▸ Aim of the task: Locate the line containing "621x456 pixels." in the entries below, then retype it and every later line exactly, leaving out pictures.

########################################

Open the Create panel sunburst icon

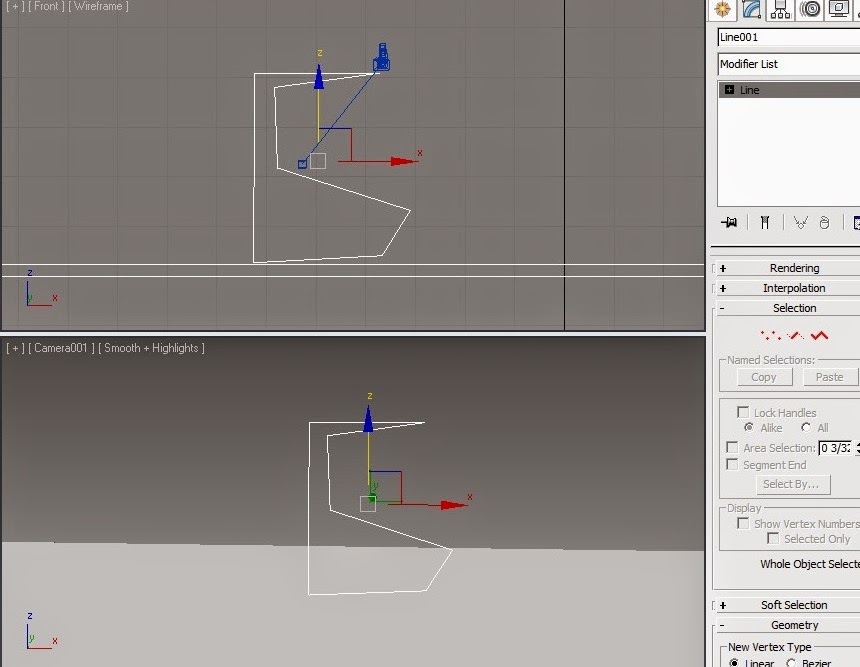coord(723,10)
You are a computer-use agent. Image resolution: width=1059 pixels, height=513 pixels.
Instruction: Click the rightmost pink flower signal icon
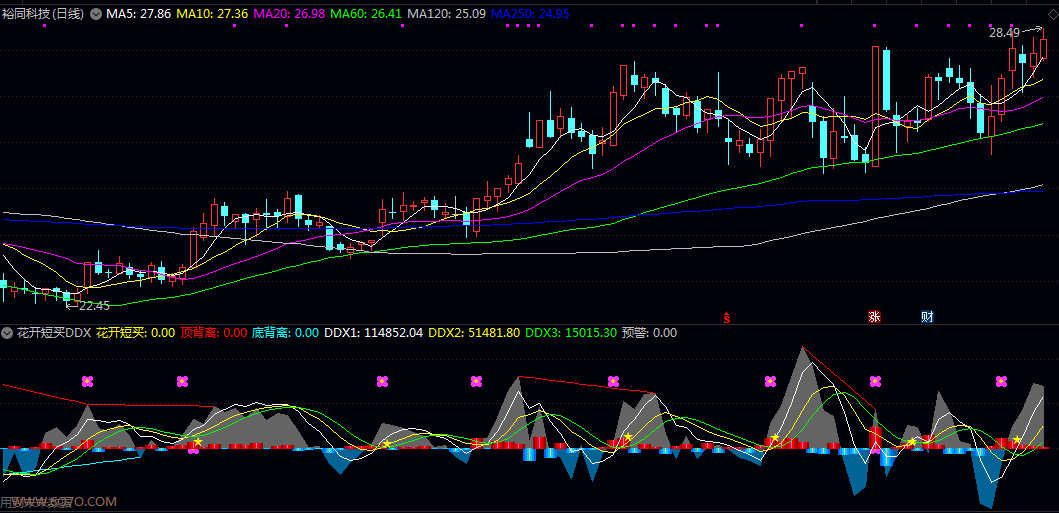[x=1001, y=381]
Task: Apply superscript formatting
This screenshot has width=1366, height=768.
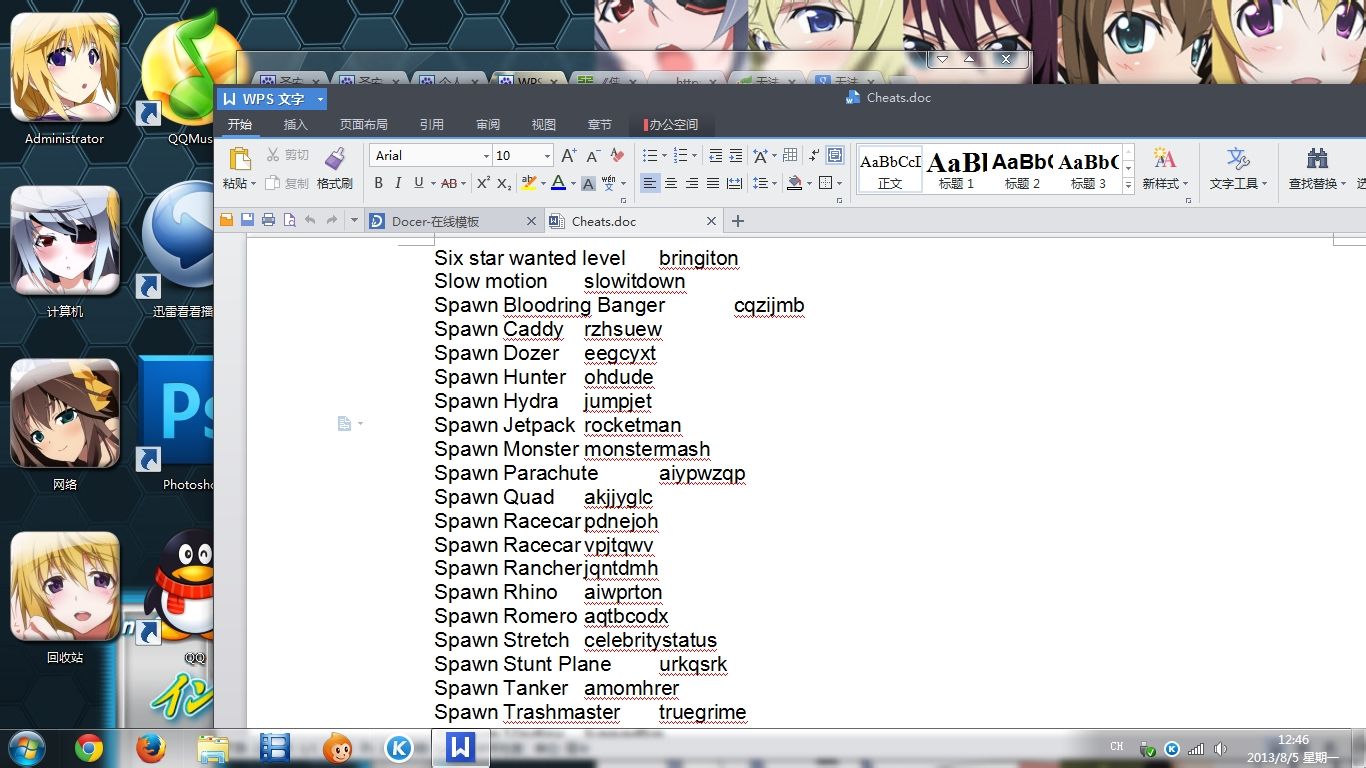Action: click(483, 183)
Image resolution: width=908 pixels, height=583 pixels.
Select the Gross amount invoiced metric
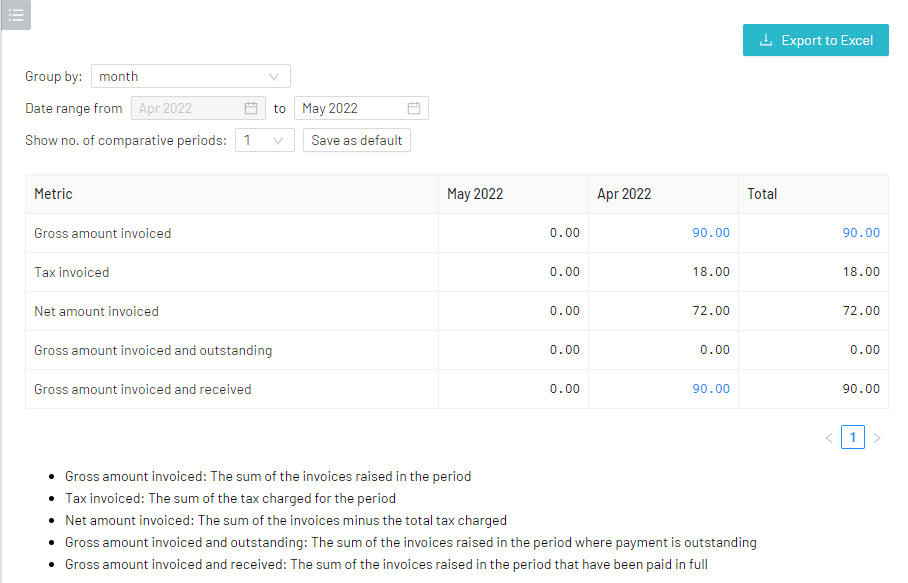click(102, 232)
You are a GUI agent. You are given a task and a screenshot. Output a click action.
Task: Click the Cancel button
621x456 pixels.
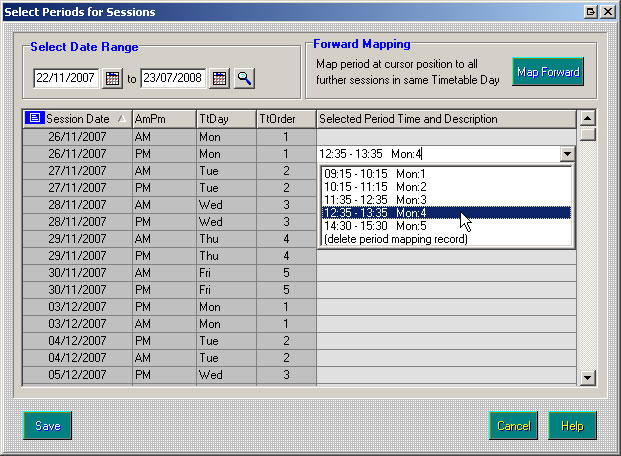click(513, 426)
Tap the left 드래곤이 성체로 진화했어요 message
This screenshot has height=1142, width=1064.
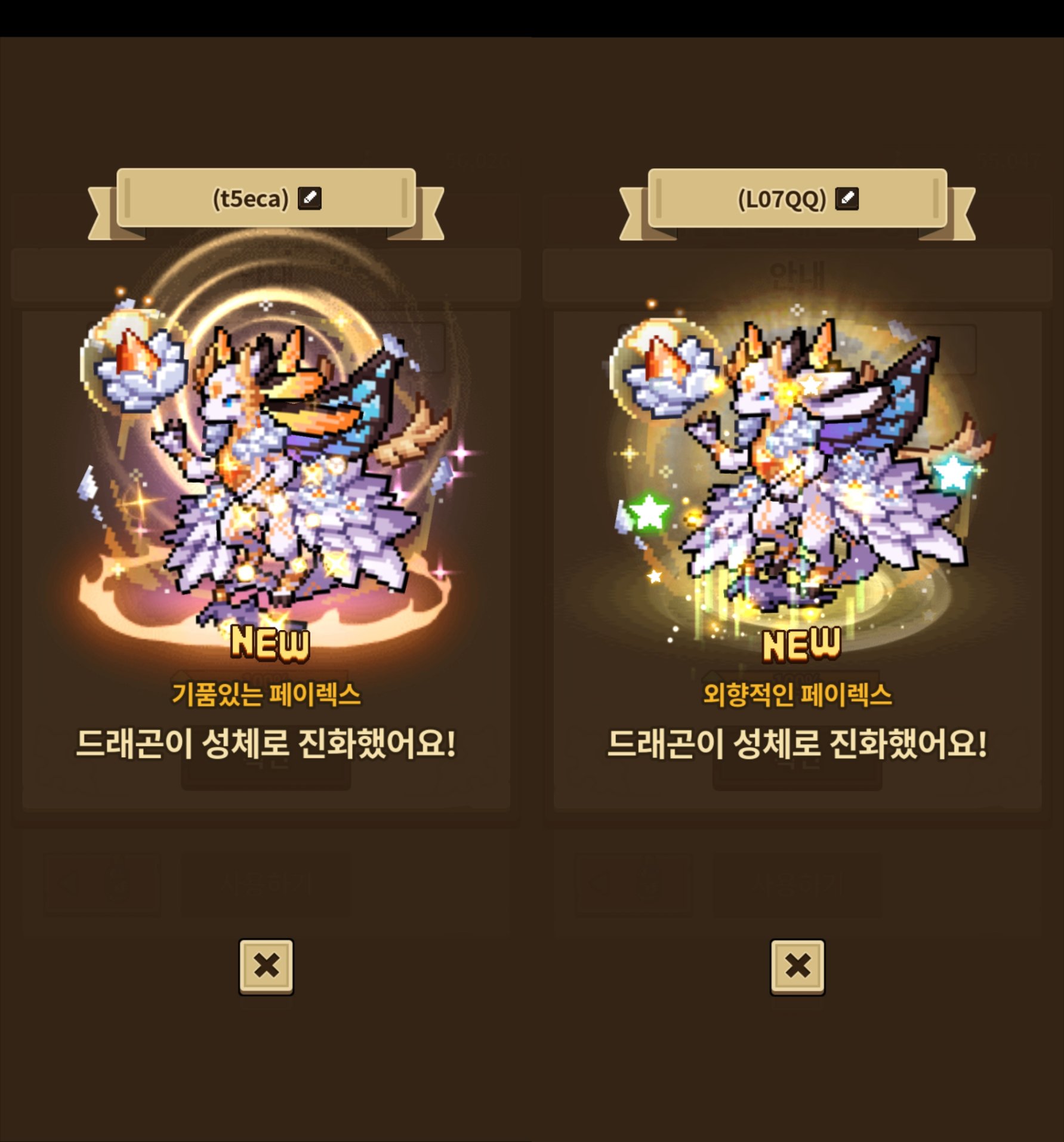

########################################

▸ Exercise solution:
621x456 pixels.
click(513, 426)
Tap the left 드래곤이 성체로 진화했어요 message
This screenshot has height=1142, width=1064.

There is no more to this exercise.